China’s aluminum smelters have a problem power, or to be more precise, power costs. Coming fast on the heals of an electric power cost increase announced last week in Henan, the industry has now heard that all subsidized power deals are to be withdrawn.
The announcement last week was a result of rising thermal coal prices pushing up the price for generators in Henan home for a fifth of China’s production. Spot prices of thermal coal in China’s top coal port Qinhuangdao rose by about 2% last week and are expected to rise further as Chinese power plants buy more coal to build stocks ahead of the peak consuming period in the summer. Generators have pushed up electricity prices by 6% to compensate for a series of rising coal costs and have also advised smelters that they will face rationing if power consumption reaches 75-80% of total capacity. The Henan hike would increase the cash production cost for aluminum smelters in Henan to around 15,500 yuan per ton, compared to the average cost of about 15,000-15,700 yuan for other smelters in China according to a ChinaMining article.

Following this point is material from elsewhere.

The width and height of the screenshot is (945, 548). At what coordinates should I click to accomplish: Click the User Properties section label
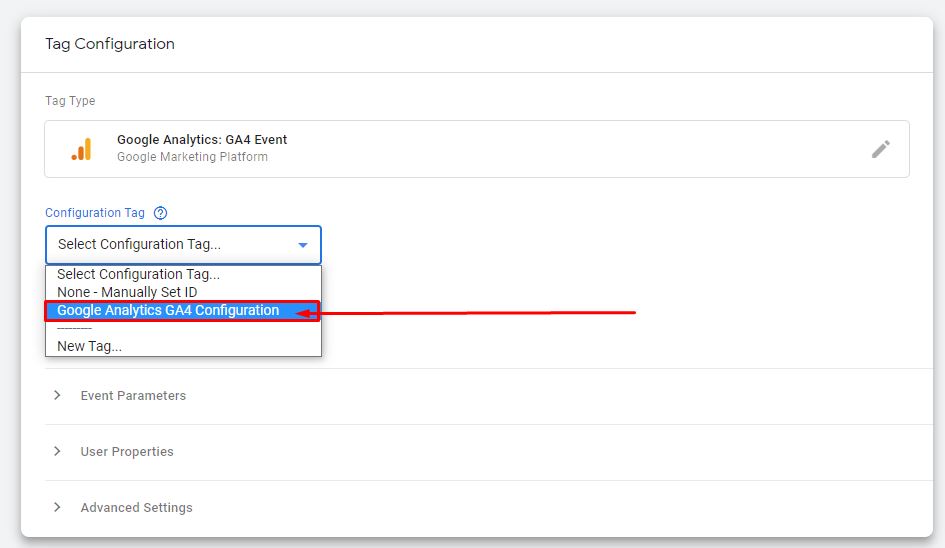click(x=127, y=452)
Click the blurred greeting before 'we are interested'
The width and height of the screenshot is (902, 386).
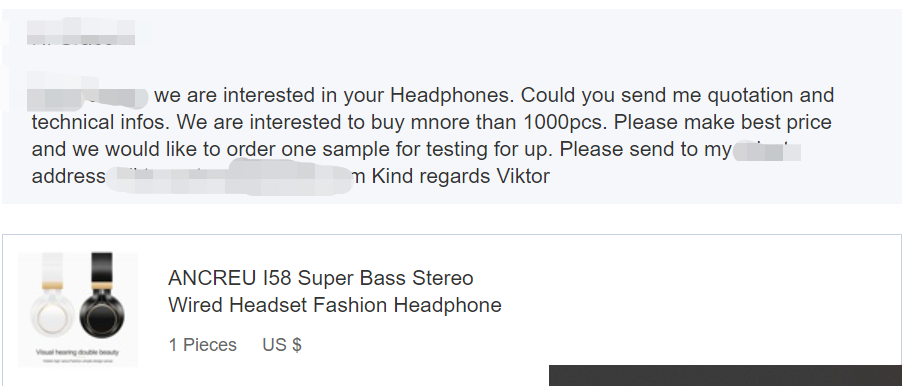[x=87, y=95]
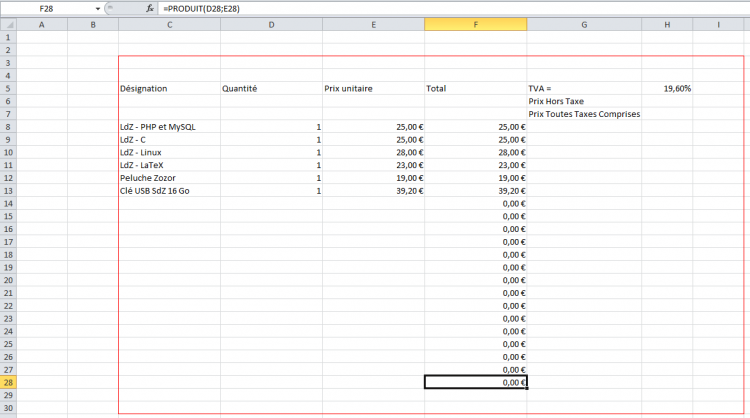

Meanwhile market prices for aluminum have fallen in line with softer demand and a fall back in world prices. Currently domestic China prices are 15,350 yuan per ton according to MetalMiner’s IndX but smelters said they could see capacity being closed if prices dropped to 14,500 yuan per ton.
That was before the announcement last week in a Reuters article by the National Development and Reform Commission to the effect that power costs for energy hungry industries such as aluminum, cement, steel, zinc, ferro-alloy, calcium carbide and sodium hydroxide would double from June 1st. For firms that fall into the restricted category, power surcharges will rise to 0.1 yuan per Kw-hr from 0.05 yuan previously and any preferential power rates in the name of direct trade between power generators and power users but without any approvals must be halted immediately, the report said. In the past ,calls by Beijing to remove preferential power deals have been ignored by regional governments keen to protect revenue and local employment, but now the authorities have issued a direct edict.
Smelters use 13,000-15,000 kilowatts of electricity to produce one ton of primary aluminum in China so a doubling of electricity costs from 0.05 to 0.10 yuan per Kw-hr would add 700 yuan or US$100 per ton to smelter costs. This is enough to nearly bring the spot price of 15,350 back to the 14,500 point at which the industry was saying smelters could close. With the market in oversupply a trimming of capacity would be no bad thing but if played out in any volume would likely support LME prices at or above current levels going forward.